[RECORDS FOR THE EXERCISE]:

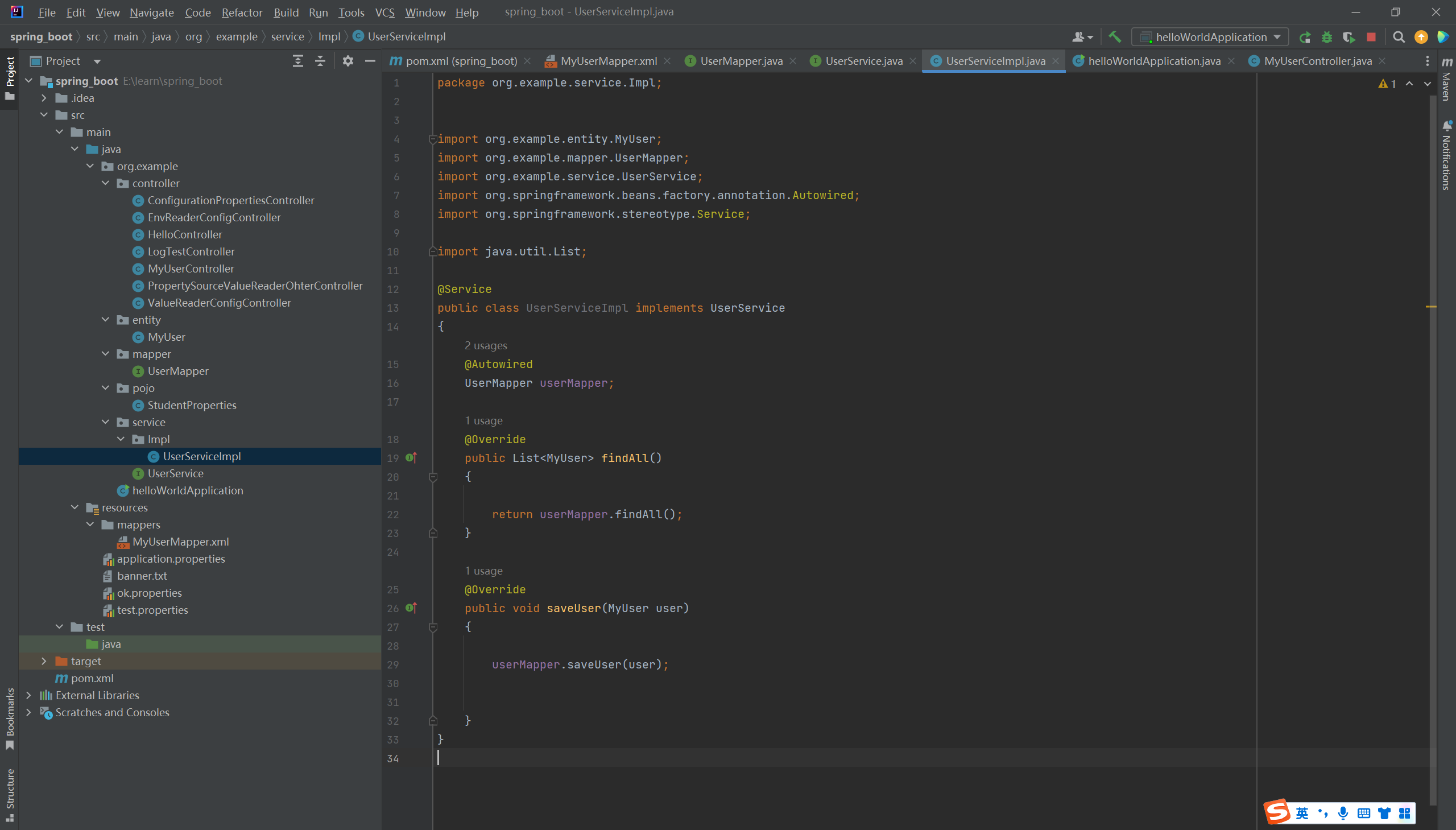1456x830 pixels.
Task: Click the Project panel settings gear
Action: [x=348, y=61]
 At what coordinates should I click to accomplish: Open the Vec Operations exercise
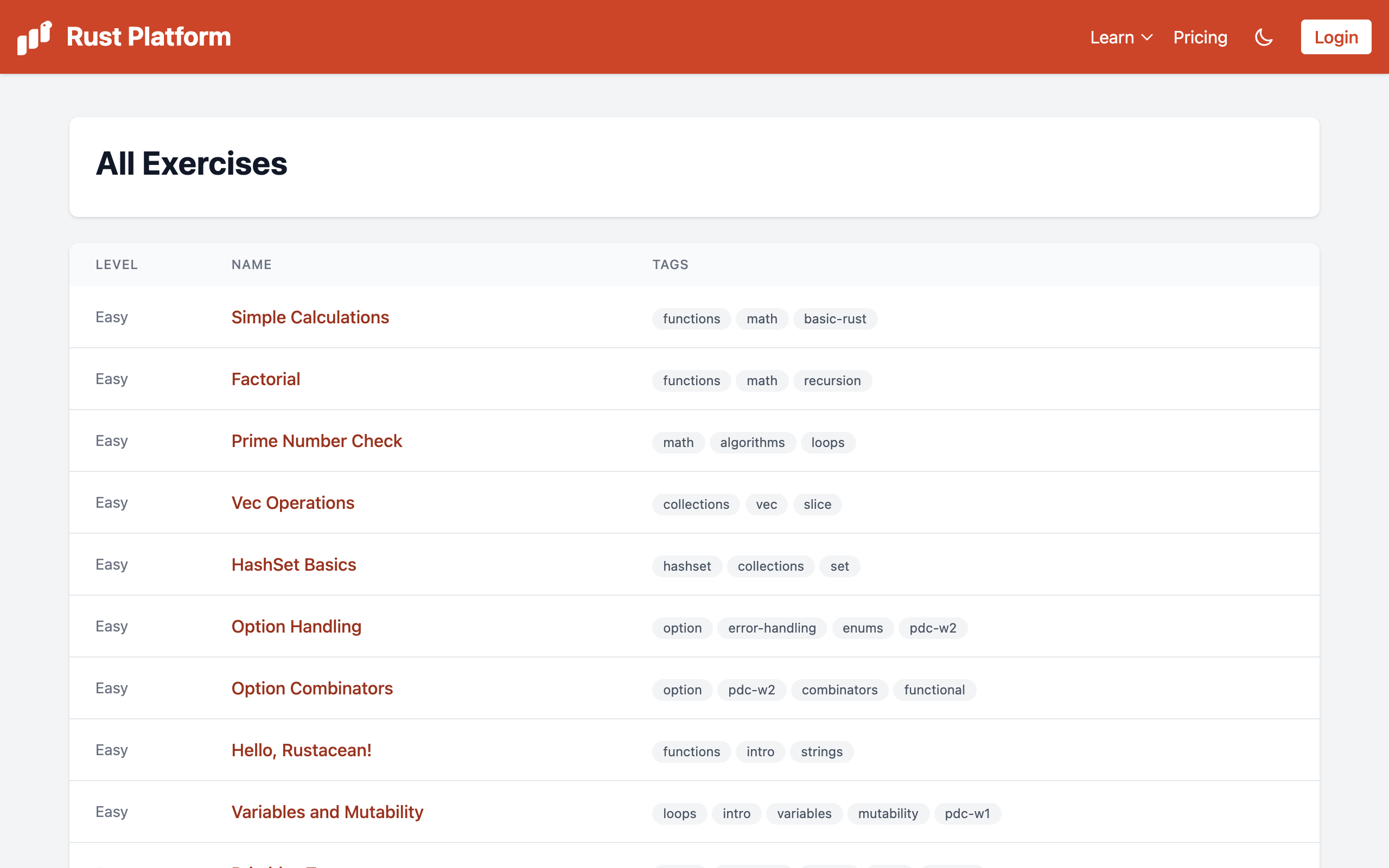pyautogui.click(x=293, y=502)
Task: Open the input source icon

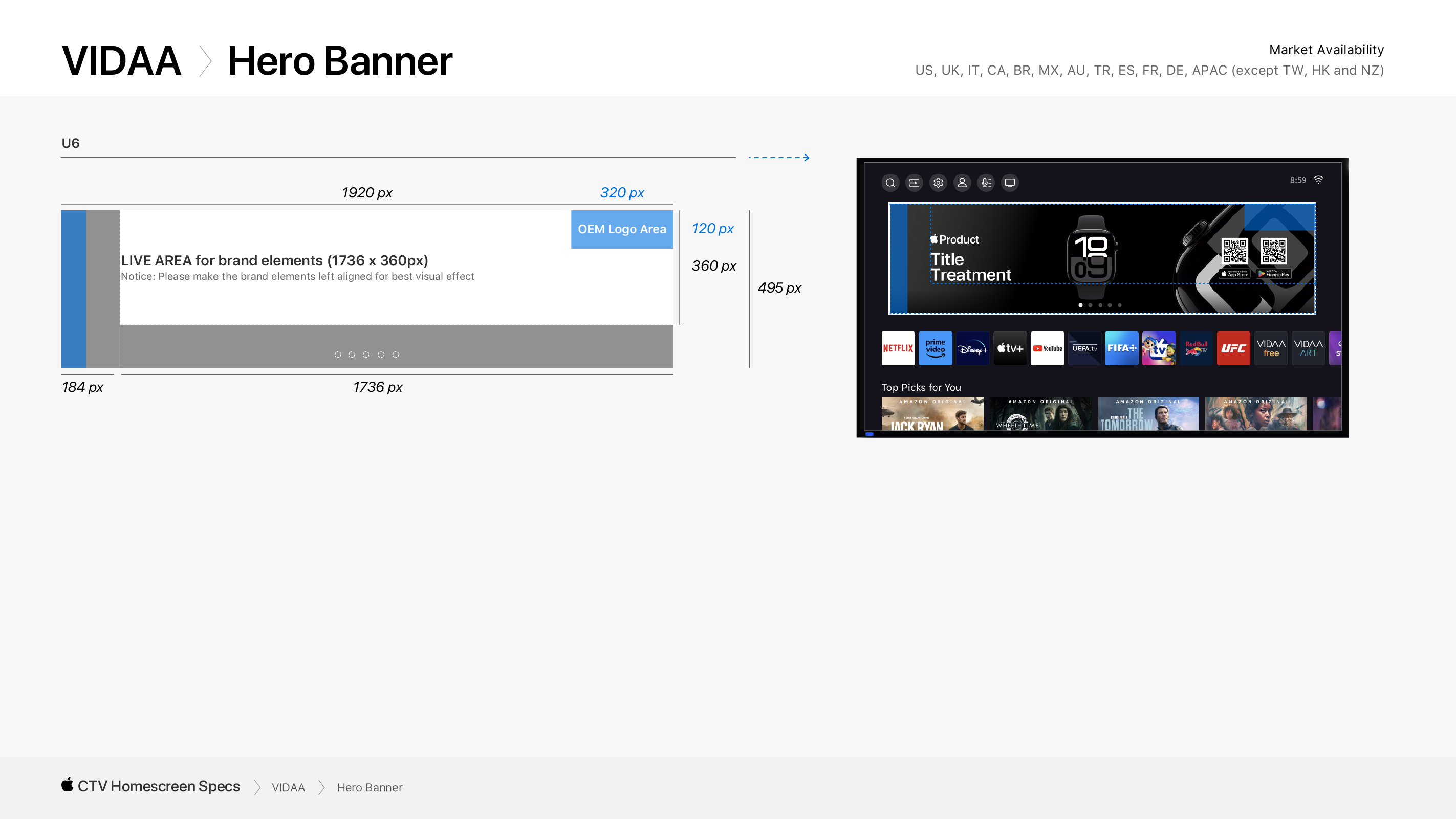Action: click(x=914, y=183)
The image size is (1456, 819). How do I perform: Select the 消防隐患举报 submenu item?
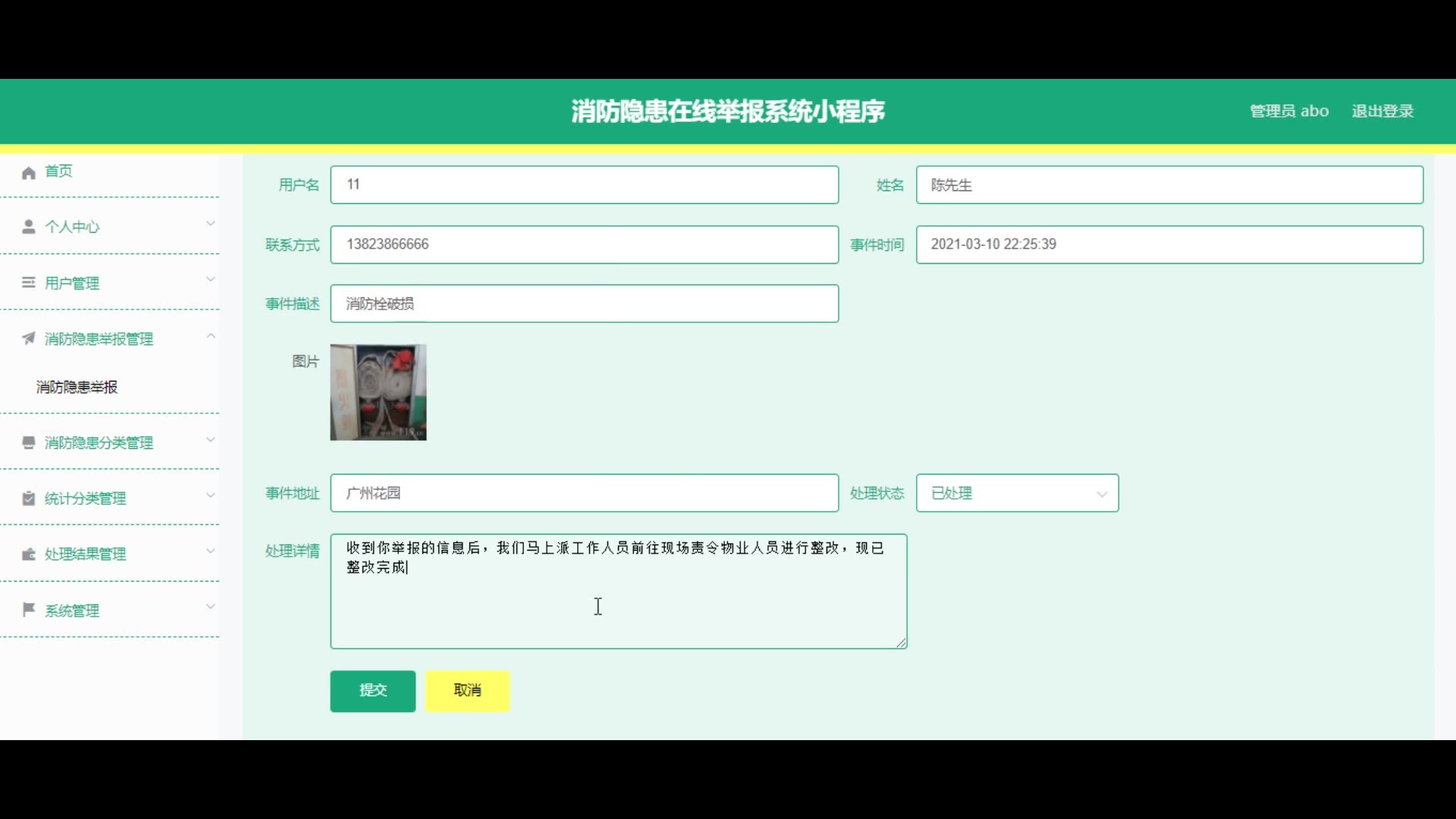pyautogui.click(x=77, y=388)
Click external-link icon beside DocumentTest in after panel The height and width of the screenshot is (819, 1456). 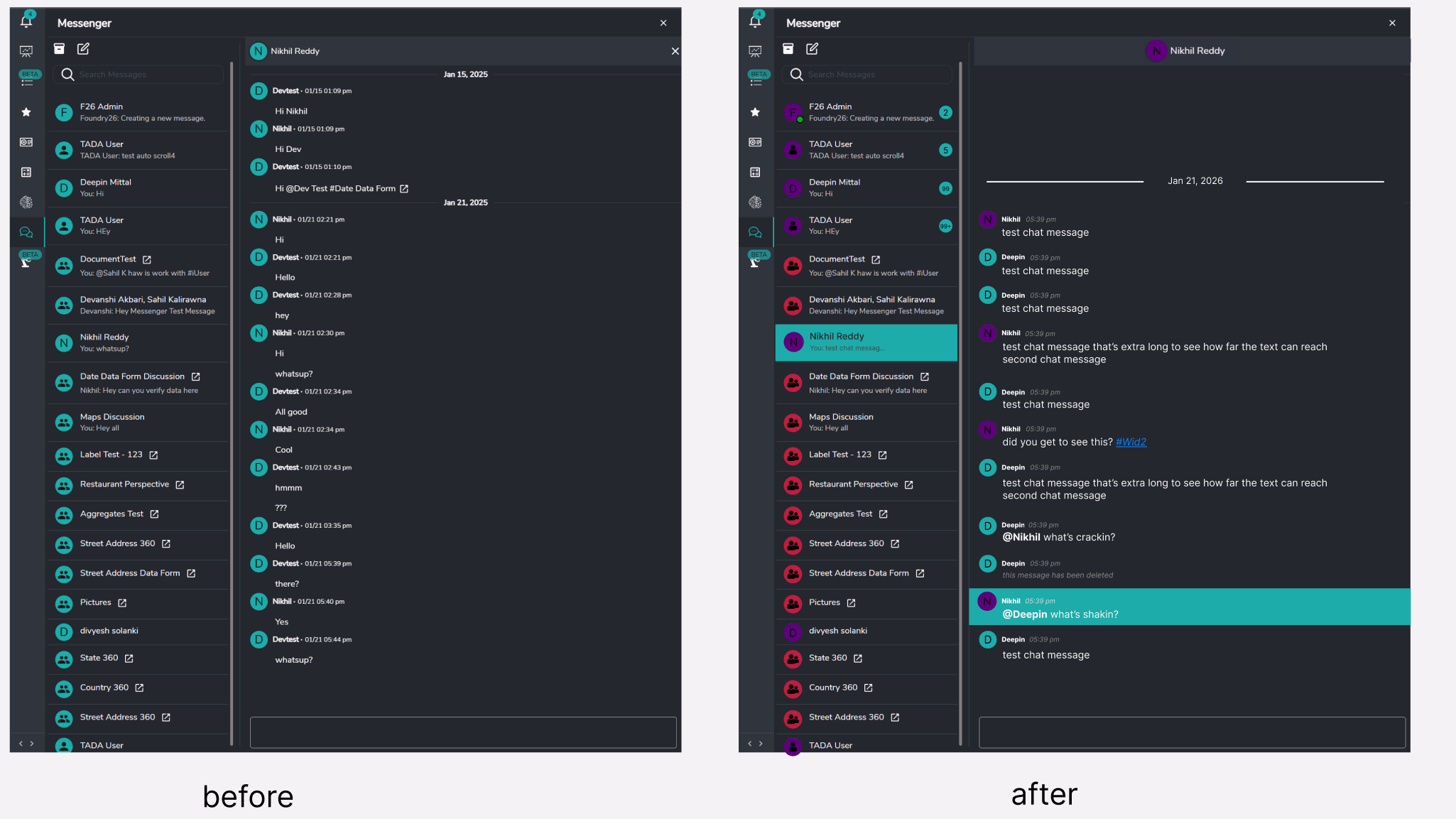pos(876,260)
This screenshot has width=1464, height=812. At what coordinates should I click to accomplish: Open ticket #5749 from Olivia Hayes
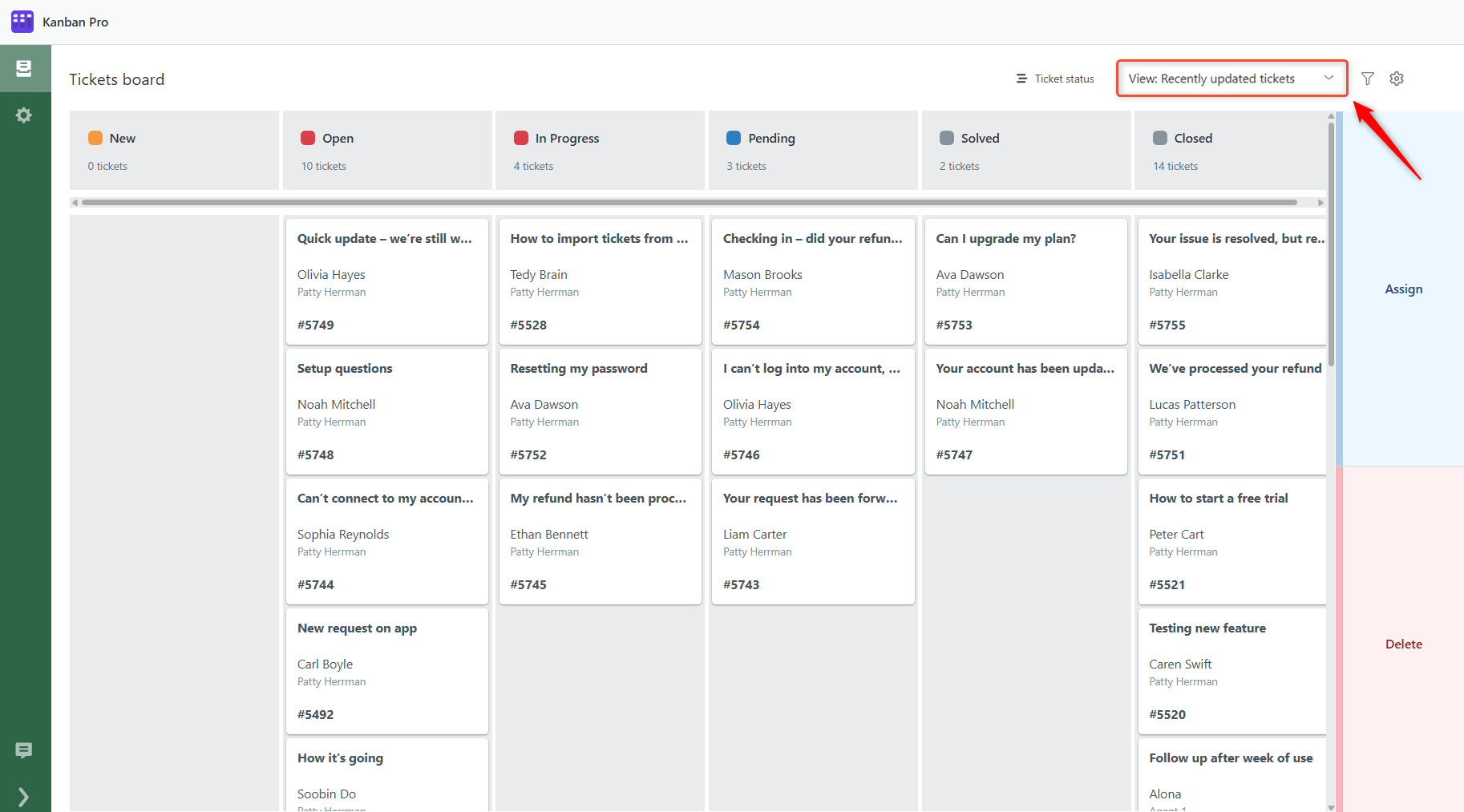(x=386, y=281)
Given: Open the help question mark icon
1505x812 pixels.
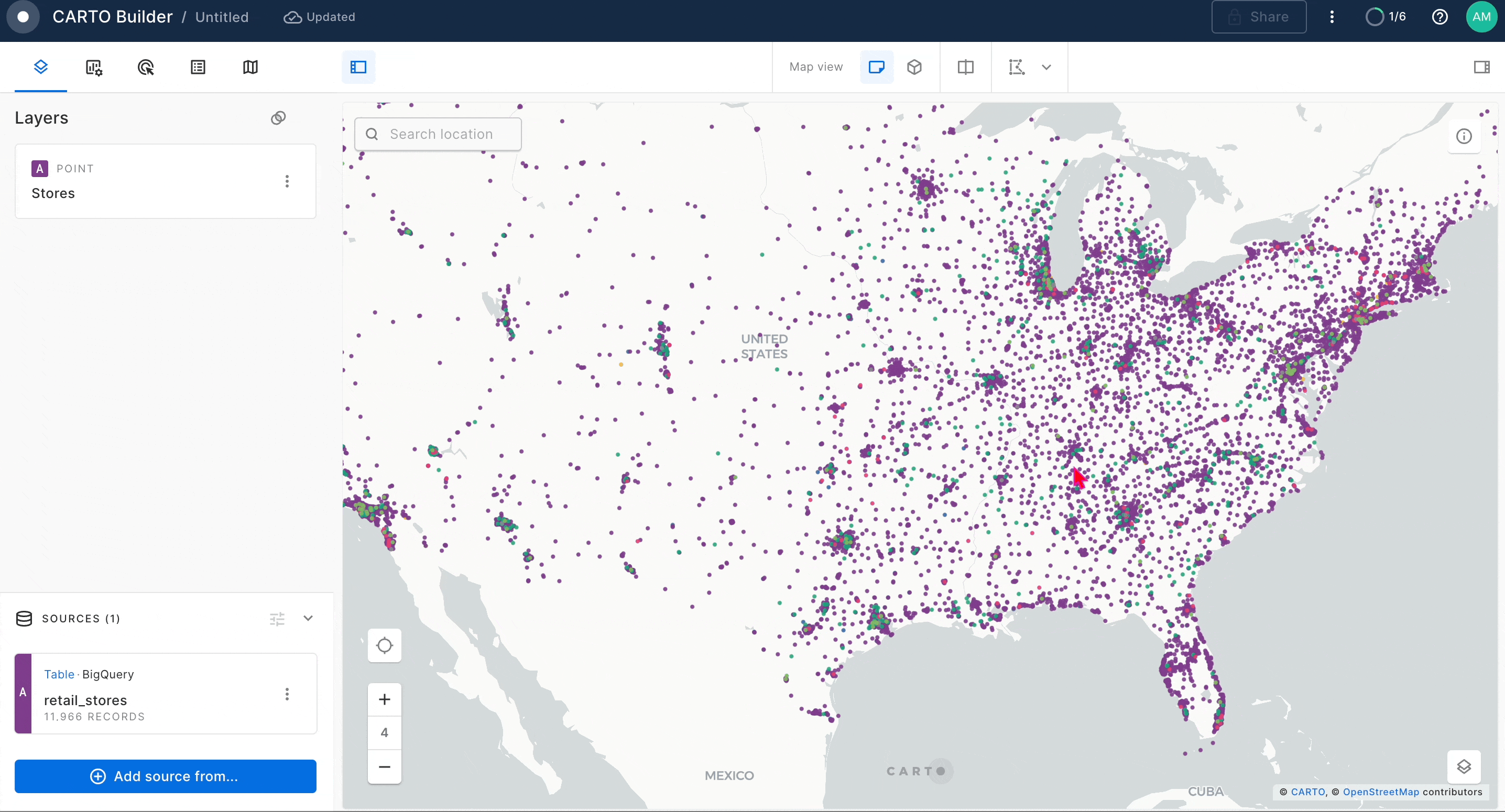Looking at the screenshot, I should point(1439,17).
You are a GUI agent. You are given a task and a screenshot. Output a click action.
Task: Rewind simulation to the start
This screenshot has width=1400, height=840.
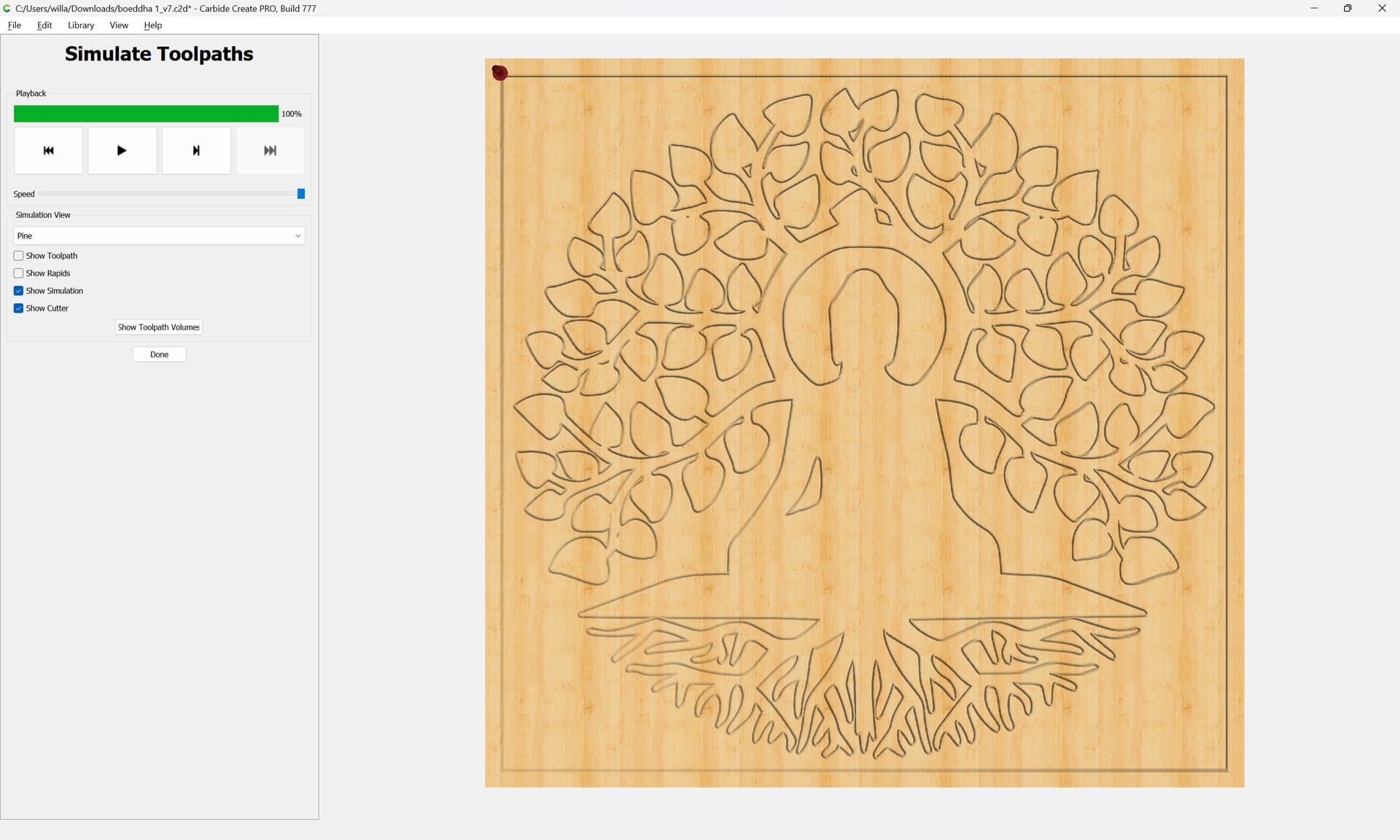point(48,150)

[ABOUT THIS EXERCISE]:
Transcribe exactly the lines that go from the one holding "You are a GUI" through the last line of the entries, both included, and nothing besides them. Do not include any pictures.

[PROBLEM SOLUTION]:
You are a GUI agent. You are given a task and a screenshot. Output a click action.
Task: Rewind simulation to the start
This screenshot has width=1400, height=840.
point(48,150)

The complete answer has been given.